== WORK TASK ==
Would you please output, word for word, the span of the listing below that opens on the line containing "Viewport: 1097px width, 617px height." and closes on the line containing "the 196% zoom"? Include both ends and nothing more.

== SOURCE RECORDS ==

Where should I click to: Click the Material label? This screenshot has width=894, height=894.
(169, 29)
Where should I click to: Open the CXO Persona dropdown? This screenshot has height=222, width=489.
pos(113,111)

* * *

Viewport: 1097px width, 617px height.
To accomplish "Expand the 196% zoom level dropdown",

== ANSWER SECTION ==
Viewport: 1097px width, 617px height.
To accomplish "Expand the 196% zoom level dropdown",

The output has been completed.